Durante el proceso de escritura de mi
última novela, El secreto de las beguinas
(Trifaldi, 2016), manejé una abundante documentación sobre el “fenómeno
beguinas” y la importancia de su labor y modo de vida, sobre todo porque
siempre se consideraron mujeres independientes dedicadas al culto y al cuidado
de enfermos y desvalidos. El secreto de las beguinas no pretende ser un retrato
de estas comunidades que se establecieron en los Países Bajos, y sobre todo en
ciudades belgas como Lieja, Gante y Brujas, donde está ambientada la novela y
cuenta el proceso de investigación de dos jóvenes españoles y la relación de
las beguinas y los Tercios españoles durante el asedio de Ostende. Cuando ya
estaba redactada la novela, y en ese proceso de revisión que se lleva a cabo,
me sorprendió la noticia de la “última beguina” y la prensa se ocupó del
personaje y del fenómeno como se reproduce en este amplio artículo de El País.
Muere la última beguina
El País, 23/04/2013
Murió
mientras dormía sin saber que cerraba la última puerta de la existencia de las
beguinas. La hermana Marcella Pattyn, fallecida el 14 de abril a los 92 años,
era la última representante de la una de las experiencias de vida femeninas más
libres de la historia, según los expertos. En la Edad Media, entre la
rigidez de los estamentos religiosos, empezaron a aparecer comunas de estas
mujeres que iban por libre, eran democráticas y trabajaban para obtener su propio
alimento y hacer labores caritativas. Eran comunidades de mujeres espirituales
y laicas, entregadas a Dios, pero independientes de la jerarquía eclesiástica y
de los hombres.
Surgieron
en un momento de sobrepoblación femenina, cuando dos siglos de guerras habían
acabado con una gran proporción de los hombres y los conventos estaban colmados
como la alternativa al matrimonio o a la clausura. Corría el siglo XII y las
comunidades de beguinas, mujeres de todas las clases sociales, empezaron a
extenderse en Flandes, Brabante y Renania. Gracias a las labores que hacían
para la comunidad, eran enfermeras para los enfermos y desvalidos y maestras
para niñas sin recursos, e incluso fueron responsables de numerosas ceremonias
litúrgicas, muchas familias adineradas les dejaban herencia y mujeres ricas se
instalaban en beguinajes.
La
mayoría de hermanas practicaban algún arte, especialmente la música –Pattyn
tocaba el banjo, el órgano y el acordeón-, pero también la pintura y la
literatura. Los expertos consideran a poetas como Beatriz de Nazaret, Matilde
de Madgeburgo y Margarita Porete precursoras de la poesía mística del siglo XVI,
además de las primeras en utilizar las lenguas vulgares para sus versos en
lugar del latín.

» Qué se pide
Continúa el texto sobre las beguinas justo después de la oración que termina en «en lugar del latín».

» Extracto de datos
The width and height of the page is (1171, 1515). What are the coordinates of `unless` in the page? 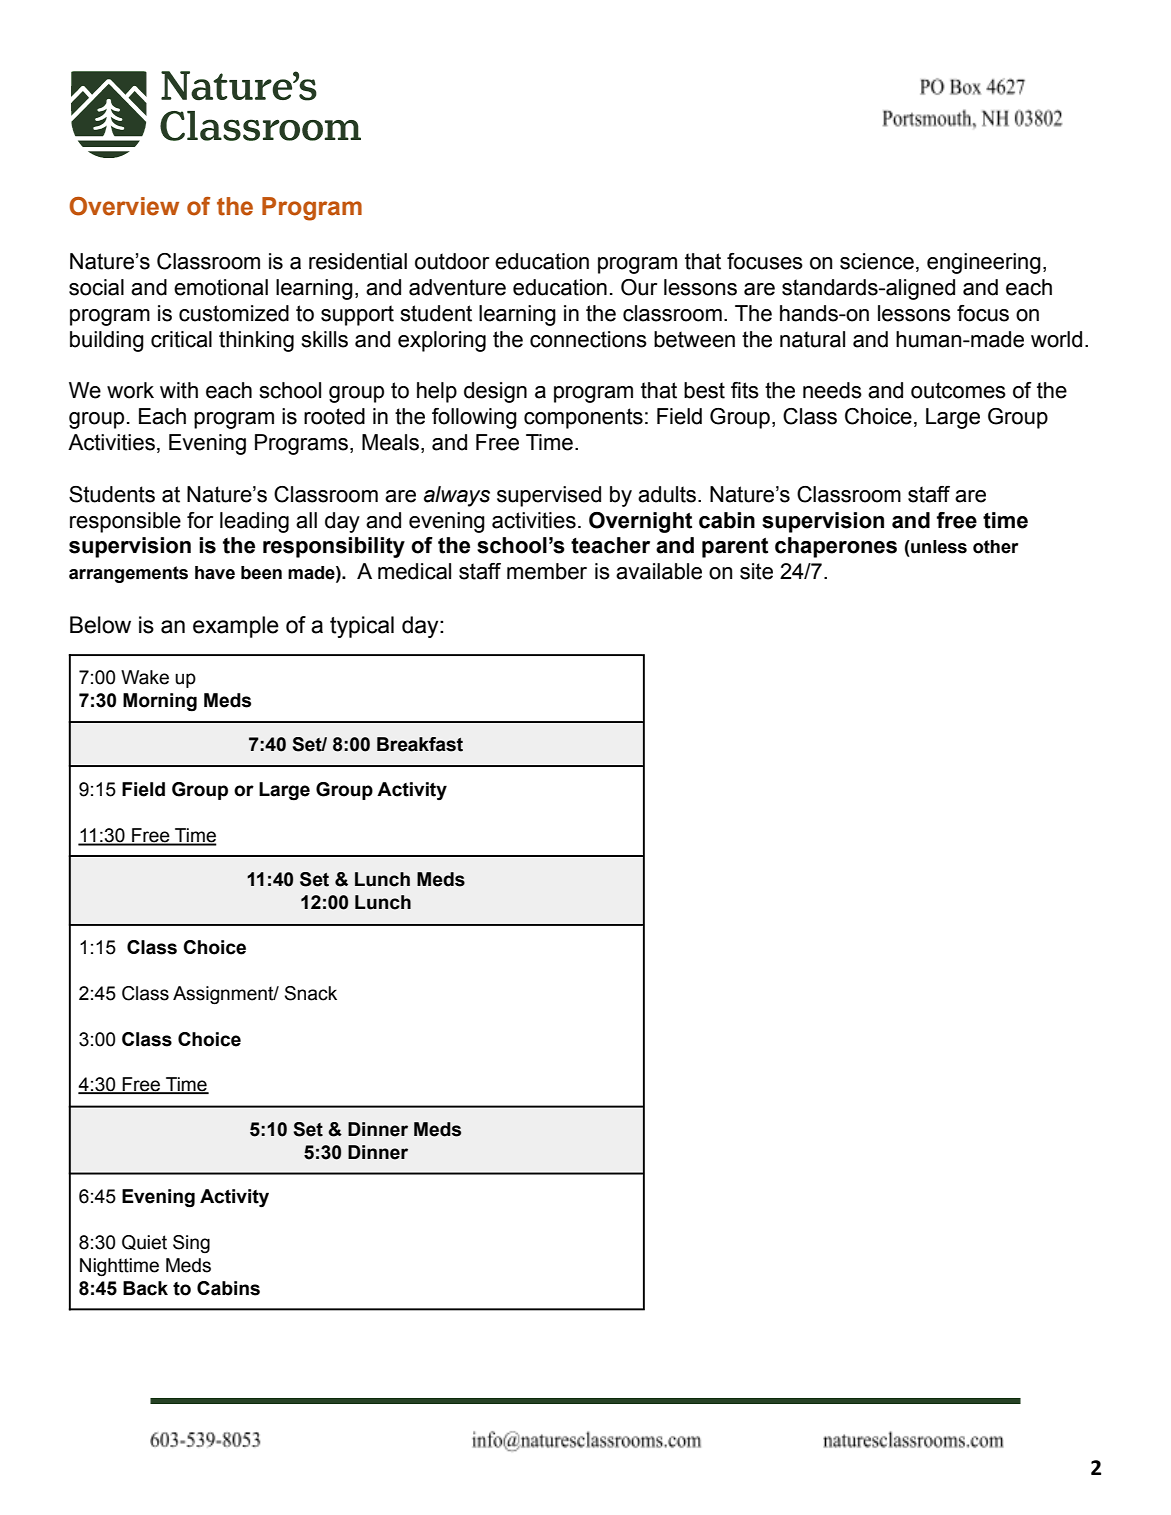 It's located at (938, 547).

» Resultado de la tarea
Vivían
en celdas, casas o grupos de viviendas, declaradas patrimonio de la Humanidad por la Unesco en 1998, y podían
abandonarlas en cualquier momento para casarse y formar una familia, pero a
nivel espiritual no se casaban con nadie más que con Dios y los más
desfavorecidos. También formaban partes de estos grupos mujeres casadas que se
identificaban con el deseo de llevar una vida de espiritualidad intensa en los
beguinajes de sus ciudades.
Beguinato de Brujas
Elena
Botinas y Julia Cabaleiro definen el movimiento en Las beguinas: libertad en
relación como lugar espiritual y pragmático a la vez, que rompe con la
diferenciación que la Iglesia
imponía entre la oración y la acción: “Un espacio que no es doméstico, ni
claustral, ni heterosexual. Es una espacio que las mujeres comparten al margen
del sistema de parentesco patriarcal, en el que se ha superado la fragmentación
espacial y comunicativa y que se mantiene abierto a la realidad social que las
rodea, en la cual y sobre la cual actúan, diluyendo la división secular y
jerarquizada entre público y privado y que, por tanto, se convierte en abierto
y cerrado a la vez”, explican.
Según
la versión más extendida, un grupo de mujeres construyeron el primer beguinaje
en 1180 en Lieja (Bélgica), cerca de la parroquia de San Cristóbal y adoptaron
el nombre del padre Lambert Le Bège. Otras versiones apuntan a que “beguina”
significa, simplemente, rezadora o pedidora (de beggen, en alemán antiguo,
rezar o pedir) e incluso, en la versión menos compartida entre los
historiadores, a que su existencia se remonta al año 692, cuando santa Begge
habría fundado la comunidad.
Tuvieron
dos siglos de expansión rápida pero las denuncias de herejía las frenaron
cuando la Iglesia
empezó a ver que atraían donaciones “que les pertenecían”. Se instalaron en
todas las grandes ciudades francesas y alemanas, pero la persecución las hizo
volver a recogerse en Bélgica, de donde venían. Pagaron por las libertades que
habían adquirido, económica, social y religiosa incluso con la muerte.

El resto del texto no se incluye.